In the book, Courtney shares his values and reasons for his success in small doses.  He shares many stories about his players at Manassas, his employees, his family and himself on many topics that other books of this nature will cover: hard work, keeping one’s word, service to others, dreams, responsibility and other similar topics. While reading the book, the reader will be caught up in the moment and feel the joy of success or the occasional heartbreak of failure as Courtney’s subject will either learn a valuable lesson or at times even make Courtney stop and think that maybe he could learn from the player or employee.

My favorite story in the book is an example of Courtney pausing for a moment and thinking about these values he is trying to teach his players.  I believe that makes the message that he is trying to deliver even more powerful, as it shows we all have room for growth in these areas. 

In the chapter about service, Courtney was having trouble connecting with his players and speaks privately to one of the seniors on the team, asking what he needs to do in order to get the team to listen to him. The player simply said to keep doing what he was doing.  Pressing for details, the player eventually told the coach that the team was trying to figure out if he was a “turkey person.”   The player went on to explain that he and his teammates would often see
“folks who look just like you” drop off turkeys and other gifts and then leave, never to be seen again.   Courtney’s players were trying to figure out if he was a turkey person, according to this player. It made Courtney reassess how he was coming across to his team and as a result, the team responded by playing some of its best football. 
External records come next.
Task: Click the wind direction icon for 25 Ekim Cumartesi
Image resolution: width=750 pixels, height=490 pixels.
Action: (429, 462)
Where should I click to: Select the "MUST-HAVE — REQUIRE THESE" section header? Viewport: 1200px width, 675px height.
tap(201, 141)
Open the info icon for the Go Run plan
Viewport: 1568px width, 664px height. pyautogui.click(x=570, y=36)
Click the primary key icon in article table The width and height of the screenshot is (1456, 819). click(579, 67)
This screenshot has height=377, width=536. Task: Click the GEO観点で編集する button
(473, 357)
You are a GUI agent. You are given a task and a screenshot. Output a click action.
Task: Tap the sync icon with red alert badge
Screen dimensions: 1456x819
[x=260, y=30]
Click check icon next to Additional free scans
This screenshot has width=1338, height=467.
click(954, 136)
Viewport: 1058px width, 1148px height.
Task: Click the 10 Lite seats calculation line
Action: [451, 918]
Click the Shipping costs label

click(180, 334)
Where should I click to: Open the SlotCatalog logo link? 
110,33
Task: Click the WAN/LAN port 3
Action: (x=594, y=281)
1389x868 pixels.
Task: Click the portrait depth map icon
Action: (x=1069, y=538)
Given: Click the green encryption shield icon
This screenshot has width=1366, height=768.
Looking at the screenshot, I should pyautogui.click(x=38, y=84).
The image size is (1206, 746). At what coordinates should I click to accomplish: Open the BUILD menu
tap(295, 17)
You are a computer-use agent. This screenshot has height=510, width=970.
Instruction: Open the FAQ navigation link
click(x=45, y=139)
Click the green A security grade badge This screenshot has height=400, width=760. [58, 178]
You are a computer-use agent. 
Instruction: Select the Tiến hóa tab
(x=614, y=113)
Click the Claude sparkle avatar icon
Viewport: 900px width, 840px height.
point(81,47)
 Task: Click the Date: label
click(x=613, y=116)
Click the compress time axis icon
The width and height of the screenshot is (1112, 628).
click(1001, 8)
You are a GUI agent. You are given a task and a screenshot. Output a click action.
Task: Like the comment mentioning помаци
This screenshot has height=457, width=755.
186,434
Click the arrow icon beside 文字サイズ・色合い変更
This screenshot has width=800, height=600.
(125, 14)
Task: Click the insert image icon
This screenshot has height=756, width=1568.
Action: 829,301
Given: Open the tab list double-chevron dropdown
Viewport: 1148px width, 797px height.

Stories like that make this book a terrific read for anyone looking for a little positive news, for some uplifting and helpful advice or just some nice stories on football and life.  The four and a half star rating I gave the book is rounded to five for Amazon and Goodreads that do not have half-stars for their ratings.

I wish to thank the publisher for providing an advance review copy in exchange for an honest review.

Did I skim?

Pace of the book: 
Because the stories are fairly short, consistent throughout the book and are varied in topic, the reader will fly through the book.  While I didn’t read it at one sitting due to other commitments, the total time to read all 206 pages was not very long at all.